Exercise details: Do these statements agree with the passage about a parent's grief? Answer yes or no for each, quoting the words of the passage that decide it: 1. The speaker's friend lost two sons. 2. The two of them sat inside their favorite coffee shop. 3. The speaker lost a marriage as well as a son.

Text shown:
★ ★ ★ ★ ★ ★ ★

I never want them to grow up and say, “Because my brother died, I also lost my mom.”
The words left her lips, and a golf-ball sized lump arose within my throat. Her words were mine, but I had never spoken them aloud. But there we sat, the breeze gently scooting our crumpled napkins across the metal table outside of our favorite coffee shop. There were people around, but we didn’t seem to notice. There we sat, two hearts who know the pain too well, tears glossing our eyes over as we spoke our greatest fears. Well actually, our second greatest fears. The first ones already happened.
We both had been through our own versions of hell. She lost two sons. I lost one and a marriage. We both were given the duty, the privilege, the burden, and the blessing of pulling our britches up through the heartache and parenting our other children, even when we felt barely able to breathe.
The words she spoke were ones that had crossed my mind hundreds of times in that first year, and I, out of fear, dismissed them as quickly as they came. What if I’m not being present enough for him? What if he were to grow up and say he not only lost his brother, but also his mom? What if I miss this?

★ ★ ★ ★ ★ ★ ★

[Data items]
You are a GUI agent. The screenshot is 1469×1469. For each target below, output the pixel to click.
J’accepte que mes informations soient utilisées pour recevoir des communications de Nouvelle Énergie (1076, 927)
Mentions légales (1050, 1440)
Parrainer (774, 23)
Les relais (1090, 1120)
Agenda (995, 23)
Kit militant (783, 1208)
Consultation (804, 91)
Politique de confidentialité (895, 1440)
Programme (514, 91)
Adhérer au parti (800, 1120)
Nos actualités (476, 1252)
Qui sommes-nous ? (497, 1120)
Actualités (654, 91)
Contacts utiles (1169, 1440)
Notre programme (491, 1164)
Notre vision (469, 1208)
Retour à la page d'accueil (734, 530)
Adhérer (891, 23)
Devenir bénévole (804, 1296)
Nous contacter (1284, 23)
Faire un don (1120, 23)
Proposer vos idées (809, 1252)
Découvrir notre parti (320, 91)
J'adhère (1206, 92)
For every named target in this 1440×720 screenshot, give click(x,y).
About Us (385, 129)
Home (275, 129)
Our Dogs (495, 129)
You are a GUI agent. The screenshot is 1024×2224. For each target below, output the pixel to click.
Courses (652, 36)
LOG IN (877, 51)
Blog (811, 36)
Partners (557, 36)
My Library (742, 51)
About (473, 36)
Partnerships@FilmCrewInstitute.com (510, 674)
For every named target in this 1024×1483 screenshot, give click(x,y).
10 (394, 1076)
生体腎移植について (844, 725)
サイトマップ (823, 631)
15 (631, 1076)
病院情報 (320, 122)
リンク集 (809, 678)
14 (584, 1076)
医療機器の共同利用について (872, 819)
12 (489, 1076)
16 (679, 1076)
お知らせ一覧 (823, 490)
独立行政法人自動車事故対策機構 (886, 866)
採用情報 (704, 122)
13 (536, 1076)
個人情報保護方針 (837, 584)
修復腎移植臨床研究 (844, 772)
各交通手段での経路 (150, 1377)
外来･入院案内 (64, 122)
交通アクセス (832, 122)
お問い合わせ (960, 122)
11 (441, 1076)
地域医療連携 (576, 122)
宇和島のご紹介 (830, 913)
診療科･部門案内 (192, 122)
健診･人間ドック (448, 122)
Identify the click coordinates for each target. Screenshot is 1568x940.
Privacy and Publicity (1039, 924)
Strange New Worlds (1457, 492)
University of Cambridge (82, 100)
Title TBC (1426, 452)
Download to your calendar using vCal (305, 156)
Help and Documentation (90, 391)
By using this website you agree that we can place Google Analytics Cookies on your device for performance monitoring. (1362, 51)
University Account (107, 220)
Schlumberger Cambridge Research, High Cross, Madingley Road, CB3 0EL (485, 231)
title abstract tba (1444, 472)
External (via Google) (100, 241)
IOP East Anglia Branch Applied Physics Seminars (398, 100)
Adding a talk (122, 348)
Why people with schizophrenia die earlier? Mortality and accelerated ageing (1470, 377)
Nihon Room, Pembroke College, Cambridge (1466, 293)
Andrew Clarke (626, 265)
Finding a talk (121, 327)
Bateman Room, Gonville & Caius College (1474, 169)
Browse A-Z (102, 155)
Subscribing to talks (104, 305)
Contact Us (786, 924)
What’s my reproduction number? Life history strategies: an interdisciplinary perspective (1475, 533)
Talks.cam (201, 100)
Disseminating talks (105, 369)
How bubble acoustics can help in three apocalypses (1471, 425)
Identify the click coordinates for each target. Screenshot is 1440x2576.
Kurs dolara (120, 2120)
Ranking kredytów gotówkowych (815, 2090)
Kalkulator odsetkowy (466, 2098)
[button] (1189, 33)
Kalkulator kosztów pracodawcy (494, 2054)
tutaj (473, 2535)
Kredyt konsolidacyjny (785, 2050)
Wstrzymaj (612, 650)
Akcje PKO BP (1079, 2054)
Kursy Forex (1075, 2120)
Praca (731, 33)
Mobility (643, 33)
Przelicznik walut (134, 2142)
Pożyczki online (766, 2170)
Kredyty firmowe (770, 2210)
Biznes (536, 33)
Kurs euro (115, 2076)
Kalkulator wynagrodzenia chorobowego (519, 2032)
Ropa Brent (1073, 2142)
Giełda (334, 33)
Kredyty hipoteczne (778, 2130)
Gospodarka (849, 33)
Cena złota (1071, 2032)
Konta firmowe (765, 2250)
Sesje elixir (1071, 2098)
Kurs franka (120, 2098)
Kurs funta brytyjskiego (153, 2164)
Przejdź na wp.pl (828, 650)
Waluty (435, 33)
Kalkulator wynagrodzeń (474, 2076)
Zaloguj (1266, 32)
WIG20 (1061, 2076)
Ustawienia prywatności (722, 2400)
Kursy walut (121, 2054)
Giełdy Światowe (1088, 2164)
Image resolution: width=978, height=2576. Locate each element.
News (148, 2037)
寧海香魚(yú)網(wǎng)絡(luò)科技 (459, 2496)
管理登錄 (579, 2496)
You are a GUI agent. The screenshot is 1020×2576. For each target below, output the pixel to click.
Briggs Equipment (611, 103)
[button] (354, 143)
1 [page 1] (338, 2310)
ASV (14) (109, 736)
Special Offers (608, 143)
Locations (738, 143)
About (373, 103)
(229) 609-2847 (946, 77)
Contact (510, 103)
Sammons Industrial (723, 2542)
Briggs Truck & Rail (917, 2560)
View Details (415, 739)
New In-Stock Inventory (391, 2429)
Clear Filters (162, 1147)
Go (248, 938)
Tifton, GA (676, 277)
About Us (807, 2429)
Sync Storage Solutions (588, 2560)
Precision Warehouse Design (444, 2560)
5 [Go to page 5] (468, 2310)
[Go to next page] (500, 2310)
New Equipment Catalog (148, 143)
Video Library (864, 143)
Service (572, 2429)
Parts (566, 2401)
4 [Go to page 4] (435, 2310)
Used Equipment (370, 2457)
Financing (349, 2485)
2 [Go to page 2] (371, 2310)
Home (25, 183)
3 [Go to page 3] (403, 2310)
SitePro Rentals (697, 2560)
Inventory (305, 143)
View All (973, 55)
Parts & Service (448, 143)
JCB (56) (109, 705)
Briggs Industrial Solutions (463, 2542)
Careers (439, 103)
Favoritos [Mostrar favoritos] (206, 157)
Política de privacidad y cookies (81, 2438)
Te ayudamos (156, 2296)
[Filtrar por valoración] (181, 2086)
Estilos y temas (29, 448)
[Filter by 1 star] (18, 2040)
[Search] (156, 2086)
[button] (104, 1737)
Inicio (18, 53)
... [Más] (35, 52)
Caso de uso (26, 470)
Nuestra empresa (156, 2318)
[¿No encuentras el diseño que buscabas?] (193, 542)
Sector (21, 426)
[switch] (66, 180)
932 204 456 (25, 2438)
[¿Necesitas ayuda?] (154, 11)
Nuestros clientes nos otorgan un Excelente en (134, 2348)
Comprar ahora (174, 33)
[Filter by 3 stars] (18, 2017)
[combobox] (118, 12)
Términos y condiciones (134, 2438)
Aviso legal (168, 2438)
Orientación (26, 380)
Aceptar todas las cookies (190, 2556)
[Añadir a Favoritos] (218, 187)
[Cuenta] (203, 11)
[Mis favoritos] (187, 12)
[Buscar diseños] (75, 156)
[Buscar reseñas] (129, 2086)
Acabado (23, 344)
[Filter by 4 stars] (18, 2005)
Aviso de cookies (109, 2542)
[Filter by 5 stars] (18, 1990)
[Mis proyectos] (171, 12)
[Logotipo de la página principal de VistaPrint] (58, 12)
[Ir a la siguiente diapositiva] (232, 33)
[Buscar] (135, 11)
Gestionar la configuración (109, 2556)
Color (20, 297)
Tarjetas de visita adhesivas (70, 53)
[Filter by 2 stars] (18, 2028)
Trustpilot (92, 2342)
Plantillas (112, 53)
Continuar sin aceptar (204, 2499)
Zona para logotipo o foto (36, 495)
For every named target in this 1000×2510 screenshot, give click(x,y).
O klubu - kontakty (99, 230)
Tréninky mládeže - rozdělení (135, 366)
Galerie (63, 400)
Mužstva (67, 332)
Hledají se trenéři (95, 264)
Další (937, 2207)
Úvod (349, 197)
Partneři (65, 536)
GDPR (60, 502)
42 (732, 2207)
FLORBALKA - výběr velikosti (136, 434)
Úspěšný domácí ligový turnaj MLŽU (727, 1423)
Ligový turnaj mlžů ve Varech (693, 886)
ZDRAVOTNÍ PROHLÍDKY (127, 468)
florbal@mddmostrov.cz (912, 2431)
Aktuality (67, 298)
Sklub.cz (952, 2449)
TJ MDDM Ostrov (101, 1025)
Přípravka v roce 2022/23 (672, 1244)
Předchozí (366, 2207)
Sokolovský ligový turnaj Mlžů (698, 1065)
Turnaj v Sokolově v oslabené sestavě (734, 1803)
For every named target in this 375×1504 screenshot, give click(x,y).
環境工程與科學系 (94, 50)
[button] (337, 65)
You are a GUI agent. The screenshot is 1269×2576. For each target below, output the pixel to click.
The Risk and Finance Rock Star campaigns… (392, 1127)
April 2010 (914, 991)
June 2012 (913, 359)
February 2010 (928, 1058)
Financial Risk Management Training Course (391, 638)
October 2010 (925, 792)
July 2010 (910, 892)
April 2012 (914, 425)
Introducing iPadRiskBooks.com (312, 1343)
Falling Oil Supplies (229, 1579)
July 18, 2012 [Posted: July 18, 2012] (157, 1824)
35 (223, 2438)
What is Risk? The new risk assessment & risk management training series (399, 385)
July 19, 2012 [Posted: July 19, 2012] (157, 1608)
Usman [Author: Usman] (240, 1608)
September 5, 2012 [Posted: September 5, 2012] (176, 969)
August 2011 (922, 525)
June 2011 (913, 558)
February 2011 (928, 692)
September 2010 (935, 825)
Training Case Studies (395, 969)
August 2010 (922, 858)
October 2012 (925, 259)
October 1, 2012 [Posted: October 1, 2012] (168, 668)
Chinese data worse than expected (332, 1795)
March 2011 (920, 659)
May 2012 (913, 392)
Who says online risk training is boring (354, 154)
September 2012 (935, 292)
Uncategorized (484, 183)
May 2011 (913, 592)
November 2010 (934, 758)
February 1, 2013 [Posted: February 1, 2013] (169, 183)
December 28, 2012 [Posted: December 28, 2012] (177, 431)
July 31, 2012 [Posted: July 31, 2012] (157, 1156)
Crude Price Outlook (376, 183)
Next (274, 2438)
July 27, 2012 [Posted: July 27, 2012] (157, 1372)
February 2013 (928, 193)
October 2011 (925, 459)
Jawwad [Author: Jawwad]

★ ★ ★ ★ ★ ★ ★

Problem solution:
1. Yes: "She lost two sons."
2. No: "across the metal table outside of our favorite coffee shop"
3. Yes: "I lost one and a marriage."